When it comes to working in a laboratory environment, there are some hazards to be aware of. Lab technicians work under some potentially dangerous conditions. Without the proper training and protection, accidents can occur. Here are some examples of common lab safety accidents and how to avoid them in your own laboratory.
Starting a fire in the lab space is a common concern of many technicians. Hot plates, torches, burners, and more have the potential to spread their flames or catch nearby items on fire. This is why all laboratories should be equipped with a fire extinguisher, fire blanket, and sprinklers. Make sure to keep clutter away from flames or hot surfaces as well.
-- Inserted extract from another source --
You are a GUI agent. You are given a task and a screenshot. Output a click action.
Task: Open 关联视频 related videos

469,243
Aside from heat-based burns, there is also the potential for chemical burns in a lab. Many laboratories work with hazardous materials, including corrosive chemicals. All lab employees need proper training on handling these materials. PPE (personal protective equipment) is important for maintaining safety as well. When working with hazardous materials, always wear the right gloves, an apron or lab coat, and protective glasses. Goggles with splash guards are essential eye protection when it comes to working with chemicals.
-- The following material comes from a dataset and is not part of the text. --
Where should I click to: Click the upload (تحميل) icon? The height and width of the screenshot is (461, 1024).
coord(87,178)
Some of the chemicals and other materials at work in the lab space may give off toxic fumes. Lab technicians should only handle these materials in properly ventilated areas, such as a safety cabinet with a fume hood. A mask might be required to work with these materials as well, especially those that are particularly dangerous if you were to inhale them.
Instruments are bound to break in the laboratory at least once. Gas beakers and test tubes are fragile and can easily shatter when impacted. Make sure to clean up any breaks immediately, but be careful when collecting glass and other sharp objects. Have a first aid kit on hand for any cuts and scrapes that might result from broken utensils or using sharp objects like dissection tools.
Now that you know about some of the common lab safety accidents and how to avoid them, you can use this knowledge to boost your own laboratory’s safety. Some accidents are bound to happen eventually, but you can be prepared and minimize the damages.